Thalamic Bursting Activity
Several groups reported the existence of thalamic neurons in chronic pain patients that fired in a bursting pattern similar to the low-threshold calcium spike-mediated bursting activity reported during sleep in animal studies. Although such activity is common in the medial thalamus, it is also observed in the lateral thalamus, including the VP. It has been proposed that such firing may be the result of and/or the cause of chronic pain (Lenz and Dougherty 1997). However, stimulation in areas with such bursting activity does not reliably evoke pain in awake human patients, and comparable firing in similar regions can be observed in patients without pain. Thus, the role of such activity in mediating central neuropathic pain is unclear.
Physiological Observations in Clinical Pain Patients
In pain patients with deafferentation as a result of amputation or spinal cord injury, there is evidence of plasticity in the somatosensory system. In particular, the thalamic mechanoreceptive representation of the intact regions can be enlarged into thalamic regions of the VP that have been deafferentated. Stimulation in such regions frequently elicits sensations arising from the phantom limb or the deafferentated body region. Although such stimulation does not usually result in pain, this type of reorganization (plasticity) provides a possible basis for mechanisms related to chronic pain in these patients (Davis et al 1998).

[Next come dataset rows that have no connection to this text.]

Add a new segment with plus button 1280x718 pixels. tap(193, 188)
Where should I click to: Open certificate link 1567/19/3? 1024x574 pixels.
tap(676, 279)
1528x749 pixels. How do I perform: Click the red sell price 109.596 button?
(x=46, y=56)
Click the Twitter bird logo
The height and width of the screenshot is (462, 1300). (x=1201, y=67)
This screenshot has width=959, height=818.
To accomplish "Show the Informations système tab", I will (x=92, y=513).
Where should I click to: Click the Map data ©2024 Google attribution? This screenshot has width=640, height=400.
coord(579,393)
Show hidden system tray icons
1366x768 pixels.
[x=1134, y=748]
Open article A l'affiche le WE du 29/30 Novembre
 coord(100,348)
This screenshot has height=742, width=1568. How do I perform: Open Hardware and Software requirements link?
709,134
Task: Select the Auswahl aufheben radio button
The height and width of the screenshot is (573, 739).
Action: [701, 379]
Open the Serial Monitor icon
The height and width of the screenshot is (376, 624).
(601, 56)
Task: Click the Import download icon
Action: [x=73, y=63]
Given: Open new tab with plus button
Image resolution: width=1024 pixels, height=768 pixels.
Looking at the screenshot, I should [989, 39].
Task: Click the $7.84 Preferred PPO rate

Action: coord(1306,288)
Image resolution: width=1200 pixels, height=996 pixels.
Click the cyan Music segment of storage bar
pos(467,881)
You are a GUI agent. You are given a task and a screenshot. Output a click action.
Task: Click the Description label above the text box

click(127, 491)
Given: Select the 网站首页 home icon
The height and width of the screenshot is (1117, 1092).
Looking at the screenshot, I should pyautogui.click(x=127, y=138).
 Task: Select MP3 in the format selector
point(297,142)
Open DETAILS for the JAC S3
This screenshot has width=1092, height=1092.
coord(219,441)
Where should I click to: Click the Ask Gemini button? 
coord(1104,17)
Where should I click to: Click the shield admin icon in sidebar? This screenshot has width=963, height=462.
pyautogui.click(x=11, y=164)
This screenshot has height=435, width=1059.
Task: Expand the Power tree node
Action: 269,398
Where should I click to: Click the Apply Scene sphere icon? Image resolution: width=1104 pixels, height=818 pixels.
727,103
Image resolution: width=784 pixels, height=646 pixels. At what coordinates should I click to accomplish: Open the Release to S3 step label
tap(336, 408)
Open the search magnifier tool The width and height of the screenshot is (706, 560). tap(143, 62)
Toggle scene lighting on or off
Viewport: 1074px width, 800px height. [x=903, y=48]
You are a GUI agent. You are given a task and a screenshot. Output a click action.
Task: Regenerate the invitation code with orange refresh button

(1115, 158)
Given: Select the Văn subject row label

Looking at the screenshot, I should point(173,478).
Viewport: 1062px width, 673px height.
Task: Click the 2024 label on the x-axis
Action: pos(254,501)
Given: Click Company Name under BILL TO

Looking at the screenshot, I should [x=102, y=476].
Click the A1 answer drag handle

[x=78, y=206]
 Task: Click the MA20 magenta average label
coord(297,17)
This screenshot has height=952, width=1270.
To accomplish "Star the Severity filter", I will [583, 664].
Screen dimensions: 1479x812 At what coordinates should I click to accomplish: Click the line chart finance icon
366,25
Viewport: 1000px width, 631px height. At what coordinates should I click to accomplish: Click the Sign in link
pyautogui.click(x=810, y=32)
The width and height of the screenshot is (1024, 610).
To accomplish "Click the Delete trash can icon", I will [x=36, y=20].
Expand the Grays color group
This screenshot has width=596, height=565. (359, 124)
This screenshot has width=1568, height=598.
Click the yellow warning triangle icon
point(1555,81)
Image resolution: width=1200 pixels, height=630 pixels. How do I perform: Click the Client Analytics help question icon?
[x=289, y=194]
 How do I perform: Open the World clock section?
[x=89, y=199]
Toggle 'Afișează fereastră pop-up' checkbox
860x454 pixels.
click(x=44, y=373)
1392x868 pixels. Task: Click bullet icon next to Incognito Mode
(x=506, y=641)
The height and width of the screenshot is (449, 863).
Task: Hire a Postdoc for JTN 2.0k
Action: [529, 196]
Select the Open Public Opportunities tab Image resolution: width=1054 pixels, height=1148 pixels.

Recordings and stimulation in patients with poststroke central pain indicate that the probability of evoking pain by electrical stimulation is greatly increased, in particular for stimulation within the VP at sites where neurons respond to tactile stimuli. In the posterior–inferior region there is also an increase in sites where pain is evoked; interestingly, this occurs in conjunction with a corresponding decrease of sites where stimulation evokes innocuous thermal stimulation. These findings suggest that alterations occurred in the processing of somatosensory information in these patients that led to increased pain. In contrast, in some patients electrical stimulation of the VP through implanted electrodes can be highly effective in alleviating deafferentation and other pain conditions (Siegfried 1987).
Effects of Lesions
Infarcts or surgical lesions of the posterior–inferior region that contains the VMpo in humans can produce analgesia and thermanesthesia (Head and Holmes 1911, Hassler and Riechert 1959, Tasker 1984). In about half of such cases, however, a central pain syndrome develops in which burning, dysesthetic pain is referred to deep tissue in the analgesic region, as addressed below (Pagni 1998).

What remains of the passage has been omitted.